*TASK DIRECTIONS:*
Where a line in the material beneath contains "entry", count it. Give the number only.

*INFORMATION PROVIDED:*
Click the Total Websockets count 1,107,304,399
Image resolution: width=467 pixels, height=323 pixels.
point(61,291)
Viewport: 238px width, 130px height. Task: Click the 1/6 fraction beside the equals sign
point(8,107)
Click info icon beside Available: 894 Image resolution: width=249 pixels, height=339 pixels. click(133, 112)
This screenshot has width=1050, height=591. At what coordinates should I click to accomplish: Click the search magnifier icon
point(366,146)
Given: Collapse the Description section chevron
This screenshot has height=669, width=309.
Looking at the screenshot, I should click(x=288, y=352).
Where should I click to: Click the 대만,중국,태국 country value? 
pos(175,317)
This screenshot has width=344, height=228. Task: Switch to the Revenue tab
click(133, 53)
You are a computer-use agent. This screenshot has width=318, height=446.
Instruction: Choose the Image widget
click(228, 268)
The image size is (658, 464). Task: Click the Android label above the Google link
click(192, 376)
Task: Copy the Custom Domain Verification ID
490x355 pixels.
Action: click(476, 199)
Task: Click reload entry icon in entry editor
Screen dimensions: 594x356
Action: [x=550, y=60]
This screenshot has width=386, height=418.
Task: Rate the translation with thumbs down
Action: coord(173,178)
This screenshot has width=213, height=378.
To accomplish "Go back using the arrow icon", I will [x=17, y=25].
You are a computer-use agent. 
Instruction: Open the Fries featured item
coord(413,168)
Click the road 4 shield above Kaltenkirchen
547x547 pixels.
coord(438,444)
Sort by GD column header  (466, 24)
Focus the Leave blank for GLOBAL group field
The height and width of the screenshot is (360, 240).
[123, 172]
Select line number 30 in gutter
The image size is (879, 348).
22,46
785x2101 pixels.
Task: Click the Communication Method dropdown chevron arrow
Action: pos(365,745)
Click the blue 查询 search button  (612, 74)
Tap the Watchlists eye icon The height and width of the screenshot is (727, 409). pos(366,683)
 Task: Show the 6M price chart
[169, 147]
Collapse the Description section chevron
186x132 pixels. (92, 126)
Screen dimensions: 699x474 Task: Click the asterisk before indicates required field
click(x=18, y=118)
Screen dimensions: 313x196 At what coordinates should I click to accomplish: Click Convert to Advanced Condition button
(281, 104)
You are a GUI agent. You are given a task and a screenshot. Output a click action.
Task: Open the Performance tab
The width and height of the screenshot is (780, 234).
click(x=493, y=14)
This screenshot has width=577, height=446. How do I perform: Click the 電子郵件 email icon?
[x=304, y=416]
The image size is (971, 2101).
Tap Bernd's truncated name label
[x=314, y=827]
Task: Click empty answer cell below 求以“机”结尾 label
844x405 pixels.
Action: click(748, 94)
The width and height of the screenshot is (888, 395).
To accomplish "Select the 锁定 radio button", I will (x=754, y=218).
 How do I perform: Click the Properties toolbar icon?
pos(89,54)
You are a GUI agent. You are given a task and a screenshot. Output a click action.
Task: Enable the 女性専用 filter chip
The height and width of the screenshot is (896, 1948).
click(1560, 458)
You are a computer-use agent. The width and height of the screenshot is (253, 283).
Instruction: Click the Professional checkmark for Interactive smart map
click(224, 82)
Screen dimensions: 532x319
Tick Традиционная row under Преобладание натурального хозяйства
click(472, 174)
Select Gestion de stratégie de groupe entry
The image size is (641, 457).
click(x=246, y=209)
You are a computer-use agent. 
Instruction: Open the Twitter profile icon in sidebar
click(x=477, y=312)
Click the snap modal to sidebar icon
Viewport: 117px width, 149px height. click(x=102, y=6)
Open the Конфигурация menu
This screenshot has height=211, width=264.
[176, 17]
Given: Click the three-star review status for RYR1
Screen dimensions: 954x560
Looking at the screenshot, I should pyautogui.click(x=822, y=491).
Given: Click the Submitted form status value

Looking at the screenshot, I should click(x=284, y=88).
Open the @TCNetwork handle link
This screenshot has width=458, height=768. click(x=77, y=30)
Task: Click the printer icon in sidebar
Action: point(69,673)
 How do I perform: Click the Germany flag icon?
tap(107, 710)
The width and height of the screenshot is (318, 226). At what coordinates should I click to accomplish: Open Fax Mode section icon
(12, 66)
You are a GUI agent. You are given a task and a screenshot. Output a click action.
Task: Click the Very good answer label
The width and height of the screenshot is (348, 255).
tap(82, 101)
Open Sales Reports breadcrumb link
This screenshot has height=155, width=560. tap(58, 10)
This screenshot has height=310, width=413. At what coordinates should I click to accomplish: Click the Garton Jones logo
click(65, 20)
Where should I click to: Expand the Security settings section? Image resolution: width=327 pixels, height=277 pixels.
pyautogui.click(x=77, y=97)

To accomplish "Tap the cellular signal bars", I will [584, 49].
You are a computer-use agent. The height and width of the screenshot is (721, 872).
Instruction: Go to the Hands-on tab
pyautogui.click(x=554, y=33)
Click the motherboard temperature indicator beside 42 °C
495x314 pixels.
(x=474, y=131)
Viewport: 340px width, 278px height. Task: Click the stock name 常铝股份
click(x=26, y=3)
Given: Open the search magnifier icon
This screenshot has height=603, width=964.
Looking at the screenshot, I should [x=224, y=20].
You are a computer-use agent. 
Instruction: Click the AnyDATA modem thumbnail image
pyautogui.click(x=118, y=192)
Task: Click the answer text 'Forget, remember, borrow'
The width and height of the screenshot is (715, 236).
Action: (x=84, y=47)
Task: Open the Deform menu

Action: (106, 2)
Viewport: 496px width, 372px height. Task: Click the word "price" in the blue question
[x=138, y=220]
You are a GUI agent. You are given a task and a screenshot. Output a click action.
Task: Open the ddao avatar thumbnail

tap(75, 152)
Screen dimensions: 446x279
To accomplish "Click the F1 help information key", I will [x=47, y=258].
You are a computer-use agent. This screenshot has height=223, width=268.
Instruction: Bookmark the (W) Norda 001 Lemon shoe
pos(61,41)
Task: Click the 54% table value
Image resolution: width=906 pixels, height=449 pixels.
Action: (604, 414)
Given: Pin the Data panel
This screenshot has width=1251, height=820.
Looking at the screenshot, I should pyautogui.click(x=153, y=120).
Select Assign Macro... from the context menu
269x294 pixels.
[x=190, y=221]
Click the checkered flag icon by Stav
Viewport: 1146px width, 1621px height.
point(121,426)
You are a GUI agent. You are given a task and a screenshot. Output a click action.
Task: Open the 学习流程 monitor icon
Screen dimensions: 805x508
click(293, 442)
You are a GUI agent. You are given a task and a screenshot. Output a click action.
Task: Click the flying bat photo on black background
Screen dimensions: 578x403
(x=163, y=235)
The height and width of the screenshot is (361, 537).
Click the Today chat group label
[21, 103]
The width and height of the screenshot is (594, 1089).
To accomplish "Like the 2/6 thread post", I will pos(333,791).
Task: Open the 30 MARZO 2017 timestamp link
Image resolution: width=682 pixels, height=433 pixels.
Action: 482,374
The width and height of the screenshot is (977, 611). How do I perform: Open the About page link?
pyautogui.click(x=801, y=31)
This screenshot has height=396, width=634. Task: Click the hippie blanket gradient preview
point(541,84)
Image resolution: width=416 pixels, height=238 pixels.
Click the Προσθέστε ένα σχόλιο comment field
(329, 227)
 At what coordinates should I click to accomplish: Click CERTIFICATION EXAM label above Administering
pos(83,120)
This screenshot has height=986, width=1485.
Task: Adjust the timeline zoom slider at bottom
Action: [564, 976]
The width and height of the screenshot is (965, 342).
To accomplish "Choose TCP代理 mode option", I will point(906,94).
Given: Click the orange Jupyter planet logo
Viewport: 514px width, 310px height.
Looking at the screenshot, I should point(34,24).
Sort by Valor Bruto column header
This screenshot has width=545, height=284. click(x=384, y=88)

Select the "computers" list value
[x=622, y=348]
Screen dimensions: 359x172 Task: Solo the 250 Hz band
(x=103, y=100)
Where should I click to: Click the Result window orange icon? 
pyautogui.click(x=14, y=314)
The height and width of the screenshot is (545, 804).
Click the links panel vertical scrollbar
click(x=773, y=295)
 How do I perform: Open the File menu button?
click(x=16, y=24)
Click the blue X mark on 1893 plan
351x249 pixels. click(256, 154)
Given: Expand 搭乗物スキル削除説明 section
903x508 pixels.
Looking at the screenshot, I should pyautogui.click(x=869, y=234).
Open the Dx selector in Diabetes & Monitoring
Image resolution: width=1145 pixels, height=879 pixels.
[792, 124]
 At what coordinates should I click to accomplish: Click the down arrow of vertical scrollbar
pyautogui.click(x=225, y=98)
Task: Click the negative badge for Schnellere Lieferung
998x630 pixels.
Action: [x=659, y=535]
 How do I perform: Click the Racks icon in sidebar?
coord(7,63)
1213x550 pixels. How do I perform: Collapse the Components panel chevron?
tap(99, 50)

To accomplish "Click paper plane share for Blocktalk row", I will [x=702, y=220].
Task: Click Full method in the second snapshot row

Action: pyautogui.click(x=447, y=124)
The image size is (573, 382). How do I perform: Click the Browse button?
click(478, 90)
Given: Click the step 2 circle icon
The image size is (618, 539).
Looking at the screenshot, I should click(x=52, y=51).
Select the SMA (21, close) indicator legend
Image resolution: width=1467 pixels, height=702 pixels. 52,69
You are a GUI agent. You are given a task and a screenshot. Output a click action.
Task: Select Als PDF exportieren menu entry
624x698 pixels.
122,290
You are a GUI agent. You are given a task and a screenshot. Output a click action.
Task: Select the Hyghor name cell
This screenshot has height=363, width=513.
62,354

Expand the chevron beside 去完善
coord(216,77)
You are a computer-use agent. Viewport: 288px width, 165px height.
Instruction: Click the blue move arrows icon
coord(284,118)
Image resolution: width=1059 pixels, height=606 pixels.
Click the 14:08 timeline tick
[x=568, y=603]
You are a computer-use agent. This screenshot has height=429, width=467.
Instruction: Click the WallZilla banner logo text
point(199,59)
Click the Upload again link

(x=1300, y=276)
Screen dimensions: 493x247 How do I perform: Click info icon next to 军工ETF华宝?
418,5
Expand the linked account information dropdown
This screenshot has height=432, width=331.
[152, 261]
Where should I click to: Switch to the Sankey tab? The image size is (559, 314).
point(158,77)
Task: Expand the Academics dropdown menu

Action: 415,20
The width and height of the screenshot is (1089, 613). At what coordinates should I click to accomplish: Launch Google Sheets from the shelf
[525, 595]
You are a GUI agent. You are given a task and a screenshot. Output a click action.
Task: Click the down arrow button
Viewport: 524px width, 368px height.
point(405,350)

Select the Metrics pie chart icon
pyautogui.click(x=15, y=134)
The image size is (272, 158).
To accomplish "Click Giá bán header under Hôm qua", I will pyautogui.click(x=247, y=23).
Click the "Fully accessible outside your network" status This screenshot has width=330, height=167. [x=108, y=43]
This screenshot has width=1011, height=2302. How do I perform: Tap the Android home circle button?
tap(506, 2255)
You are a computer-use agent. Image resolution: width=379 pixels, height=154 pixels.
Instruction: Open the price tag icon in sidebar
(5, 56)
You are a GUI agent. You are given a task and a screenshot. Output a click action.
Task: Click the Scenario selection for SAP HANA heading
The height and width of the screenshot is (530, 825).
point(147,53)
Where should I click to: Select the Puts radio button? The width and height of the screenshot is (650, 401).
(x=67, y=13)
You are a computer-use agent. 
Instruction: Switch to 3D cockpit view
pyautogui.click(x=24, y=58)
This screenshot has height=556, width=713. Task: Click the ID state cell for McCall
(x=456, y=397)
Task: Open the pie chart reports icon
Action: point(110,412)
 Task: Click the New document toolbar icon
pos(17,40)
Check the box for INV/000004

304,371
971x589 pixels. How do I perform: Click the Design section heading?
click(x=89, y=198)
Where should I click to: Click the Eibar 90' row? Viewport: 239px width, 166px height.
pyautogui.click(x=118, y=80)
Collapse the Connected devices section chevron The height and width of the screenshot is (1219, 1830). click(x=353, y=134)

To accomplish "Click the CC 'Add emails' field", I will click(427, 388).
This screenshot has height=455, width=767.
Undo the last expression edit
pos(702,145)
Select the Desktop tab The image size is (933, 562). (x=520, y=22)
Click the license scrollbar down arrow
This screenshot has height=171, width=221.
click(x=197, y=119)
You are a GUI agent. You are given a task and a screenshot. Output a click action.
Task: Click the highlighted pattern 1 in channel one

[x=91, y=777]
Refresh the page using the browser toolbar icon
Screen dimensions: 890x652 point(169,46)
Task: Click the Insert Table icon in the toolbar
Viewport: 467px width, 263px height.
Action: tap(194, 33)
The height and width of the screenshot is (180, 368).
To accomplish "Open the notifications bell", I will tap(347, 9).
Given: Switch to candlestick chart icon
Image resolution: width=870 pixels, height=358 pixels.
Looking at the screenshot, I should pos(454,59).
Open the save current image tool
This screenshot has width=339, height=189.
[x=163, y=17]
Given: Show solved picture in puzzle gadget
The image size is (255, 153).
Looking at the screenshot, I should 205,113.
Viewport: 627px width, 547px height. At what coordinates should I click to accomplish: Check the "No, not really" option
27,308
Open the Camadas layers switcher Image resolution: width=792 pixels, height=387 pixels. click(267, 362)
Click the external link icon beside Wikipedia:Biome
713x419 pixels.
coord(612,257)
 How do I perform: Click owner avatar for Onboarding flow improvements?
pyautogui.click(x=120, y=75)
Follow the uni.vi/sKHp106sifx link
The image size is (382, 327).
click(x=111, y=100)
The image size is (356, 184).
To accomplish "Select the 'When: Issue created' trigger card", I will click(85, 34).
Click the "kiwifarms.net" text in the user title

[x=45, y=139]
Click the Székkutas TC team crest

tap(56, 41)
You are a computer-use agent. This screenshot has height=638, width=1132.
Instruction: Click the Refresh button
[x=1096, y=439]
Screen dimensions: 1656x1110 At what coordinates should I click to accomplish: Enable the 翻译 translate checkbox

*WRITTEN ANSWER:*
3